In conclusion, it is important to emphasize that the retrofit design and operation optimization approach applied in this paper is a completely general tool with broad applicability. While this study focuses on a specific case in terms of renewable energy availability, energy demands, and economic context, the approach can be applied to other districts or systems characterized by very different technical (e.g., high availability of different renewable sources) and economic constraints, yielding variable results tailored to each specific case.

6. Conclusions

Identifying effective retrofit solutions to improve existing energy systems is a key challenge to reduce energy-related costs and environmental impacts in cities. To this end, design and operation optimization tools that consider both energy conversion and storage units and energy distribution networks play a crucial role in choosing the best investment strategy.

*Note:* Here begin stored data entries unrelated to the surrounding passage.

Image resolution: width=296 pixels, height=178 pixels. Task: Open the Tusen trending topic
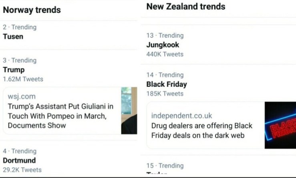13,36
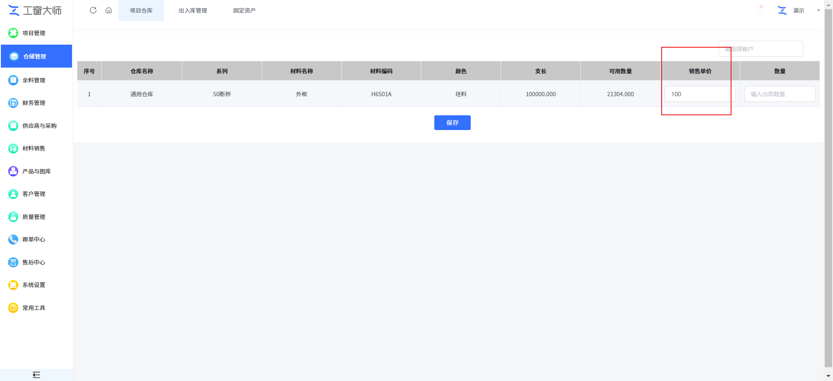Click the 销售单价 input field
Image resolution: width=833 pixels, height=381 pixels.
(699, 94)
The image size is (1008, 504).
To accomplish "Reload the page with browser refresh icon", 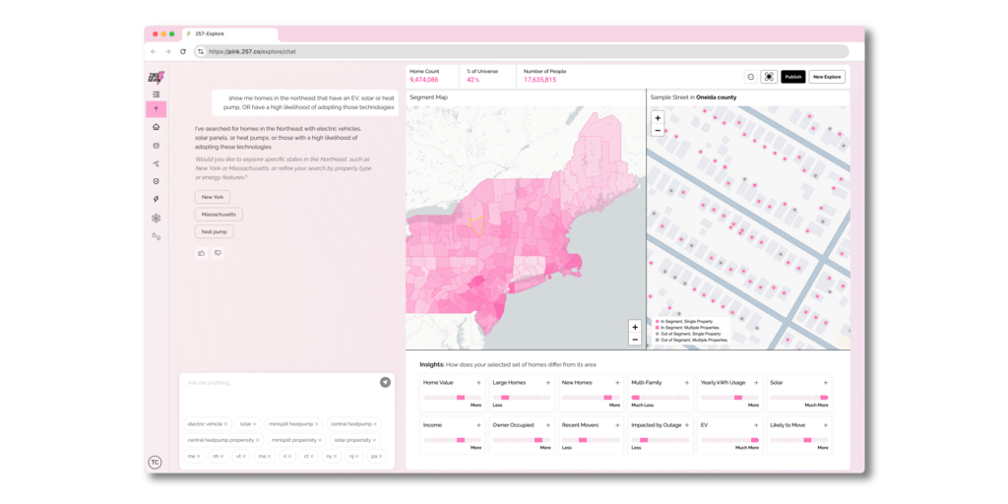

This paper investigates the case study of a university district in Padova, proposing three new configurations of the multi-energy system (MES) with increasing possibilities for DHN and EDN interconnection and optimizes the design and operation of additional energy conversion units and energy distribution networks applying a new MILP optimization approach suggested by the same group of authors. Three retrofit design and operation optimizations are solved for each MES configuration, considering Cost Minimization (CM), Low Carbon Emissions (LCE), and Primary Energy Saving (PES) scenarios. Results are compared to search for a suitable trade-off between the economic, environmental, and energy efficiency objectives.

All the optimized configurations in the three different scenarios (CM, LCE, and PES) perform better than the reference case in terms of overall cost reduction and primary energy saving. To this end, the results show that DHN and EDN expansion combined with CHP installation are effective intervention strategies. In fact, the most integrated configuration (C), in both the CM and PES scenarios, has the highest CHP penetration (43.8% and 39.7% of cogenerated heat, respectively) and achieves the best economic results, with overall cost reductions of 12.3% and 4.9%, respectively, compared to the reference case. In addition, configuration C also achieves the best result in terms of primary energy consumption within the CM scenario, 10.2% less than the reference case. On the other hand, the operation of ICEs at low CHP factors results in high CO₂ emissions (up to 20.9% more than the reference case) in the CM scenario, and the LCE scenario shows that ICE installation is reduced to zero if a strong reduction in CO₂ emissions is required (17% less than the reference case), albeit with a negative impact on total costs that still remain lower than in the reference case (up to −1.8%). Nevertheless, a moderate reduction in CO₂ emissions is still feasible in hybrid solutions combining ICEs (operating at high CHP factors) and HPs, as evidenced by the 8.3% reduction in CO₂ emissions and the 39.5% of cogenerated heat achieved by configuration B in the PES scenario.

In conclusion, current needs for drastic emission reduction and consumption containment make the environmental objective of any intervention imperative. To this end, MES integration through expanded energy networks and cogenerating solutions that emerge from the PES scenario represent cost-effective intervention strategies capable of mitigating the environmental impact of the district while preserving the economic sustainability of the investment. Further reduction in CO₂ emissions is also possible at the expense of overall annual cost and primary energy consumption.

Future developments of this work will consider the addition of the “synthesis” problem to the current design and operation optimization problem, i.e., the addition of the variable associated with MES topology among the decision variables of the optimization problem. Moreover, the performance prediction of the energy conversion and storage units will be improved by implementing a database of commercial units of known sizes. Finally, a cost sensitivity analysis will be conducted to determine the influence of cost assumptions.